In North Carolina, though, progressive favorites Nida Allam, the Durham County commissioner running in the 4th Congressional District, and former state Sen. Erica Smith, vying for a nomination in the 1st District, were handily defeated by moderate candidates bolstered by significant spending from dark money groups.
Divisions along ideological lines and the contentious relations between progressive groups and Democratic leadership on Capitol Hill have been cast in sharp relief by the clash over the Texas district.
Cisneros called on Democratic congressional leaders to drop their support for Cuellar after the high court draft was first reported. Instead, they reaffirmed their support.
Pelosi earlier this month called Cuellar a “valued member of our caucus.” And House Majority Leader Steny Hoyer of Maryland similarly defended Cuellar this month.
“We’re a diverse party and we have diverse opinions,” Hoyer told reporters. “We are overwhelmingly in our platform sense, a pro-choice party. …That does not mean there’s not room in our party for alternative voices.”
“I believe that Mr. Cuellar has represented his district well, his state well, I think he’s a valuable member of our Congress, and I’m supporting him for reelection,” Hoyer said.
Their continued support for Cuellar could help him avert disaster, but it has also reinforced Cisneros’ outsider image.

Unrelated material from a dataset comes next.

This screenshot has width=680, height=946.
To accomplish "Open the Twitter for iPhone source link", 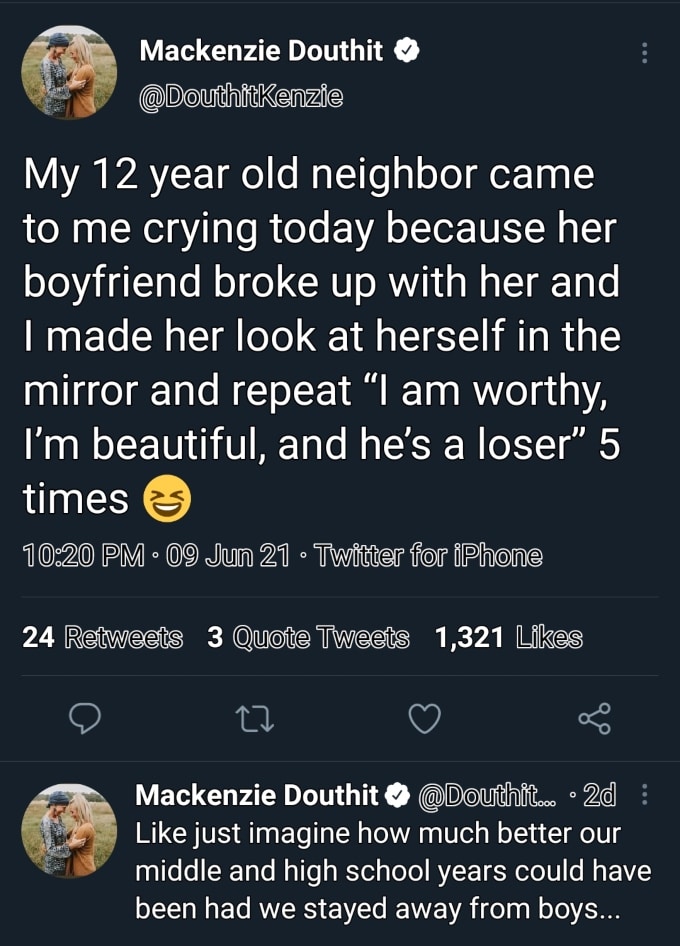I will pos(429,556).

“The entire establishment in Washington — from Speaker Pelosi to (the American Israel Public Affairs Committee) — has supported an anti-choice extremist and tried to stop Cisneros every step of the way,” Justice Democrats communications director Waleed Shahid said. “This election is about sending a message to Washington that South Texas deserves a representative who isn’t beholden to the corporate donors, super PACs and powers that be.”
Cuellar has been boosted by nearly $2 million alone from the United Democracy Project, which is funded by AIPAC.
UDP spokesman Patrick Dorton said the group’s message is unchanged from past primaries and made no apologies for its involvement.
“The pro-Israel community will stand by its friends who support a strong U.S.-Israel relationship,” he said, “and confront those who are detractors of that relationship and would seek to undermine it.”
The new Mainstream Democrats PAC, which is backed LinkedIn founder Reid Hoffman, has also spent more than $750,000 to support Cuellar.